Jour 2 : Petite expédition à Paseo Colon pour renouveler un passeport. Comme je n’avais pas le droit d’entrer je suis allé dans un café pour lire el Clarin. Rien de tel que la page des faits-divers pour comprendre un pays : tous diffèrent par les crimes qu’on y commet. Hier, l’assassin d’une jeune fille allait épouser sa sœur jumelle en prison. Le père des jumelles : une de mes filles est avec Dieu, et l’autre avec le Diable.

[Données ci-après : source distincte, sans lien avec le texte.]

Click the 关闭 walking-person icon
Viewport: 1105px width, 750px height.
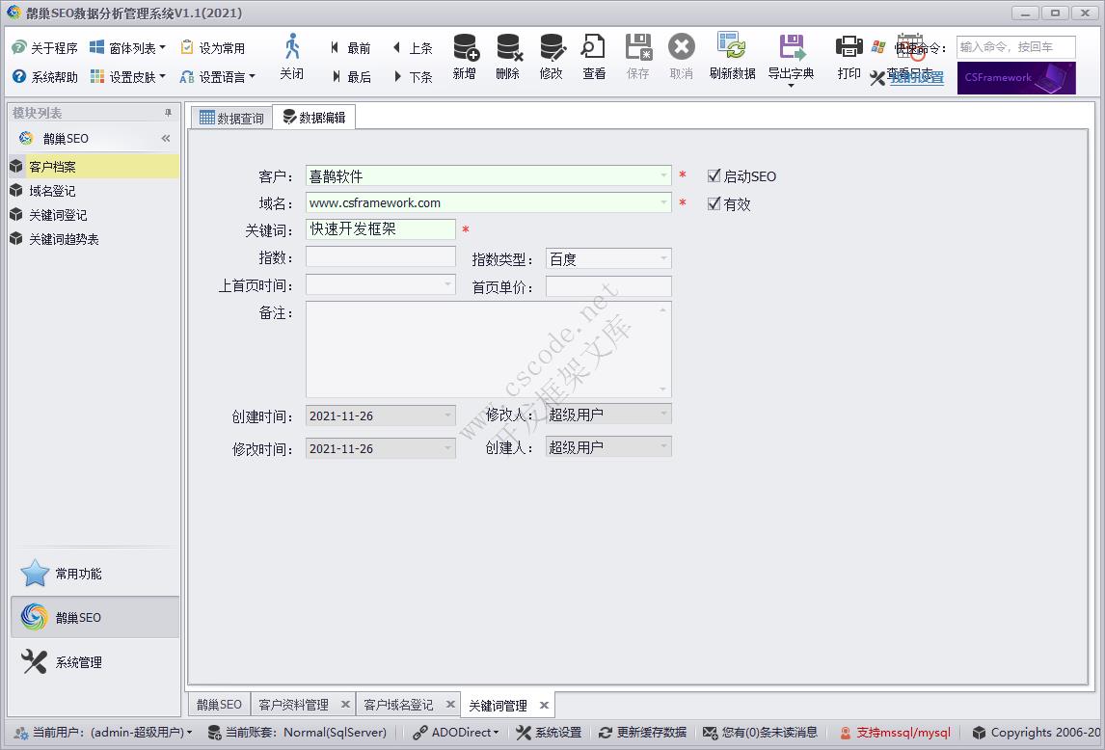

Puis nous avons remonté l’avenue de Mayo pour prendre un verre au Café Tortoni. Un touriste américain en short posait sa sandale sur l’antique chaise. On les reconnaît à leurs bermudas – nouveaux Vandales à appareils photo. J’ai pensé que le tourisme s’apparentait à du vampirisme. Prenez un lieu chargé de mémoire : ils y viendront en masse, levée par levée, et à force de photos, d’air niais et d’incompétence linguistique ils suceront tout ce qu’il pouvait y avoir de spiritualité dans un lieu. Celui-ci demeure exsangue, cheveux poussiéreux, à l’image de la statue de Borges qui pourrissait dans un coin.
Les Argentins, eux, se promènent en pantalon long, chaussures cirées et bras de chemise. On est frappé de voir, comme à Lisbonne, qu’ils continuent de travailler à 70 ans. Serveurs dans les bars, vendeurs de journaux, fabricants de clés, tous sont chenus, on finit donc par se sentir jeune, ici.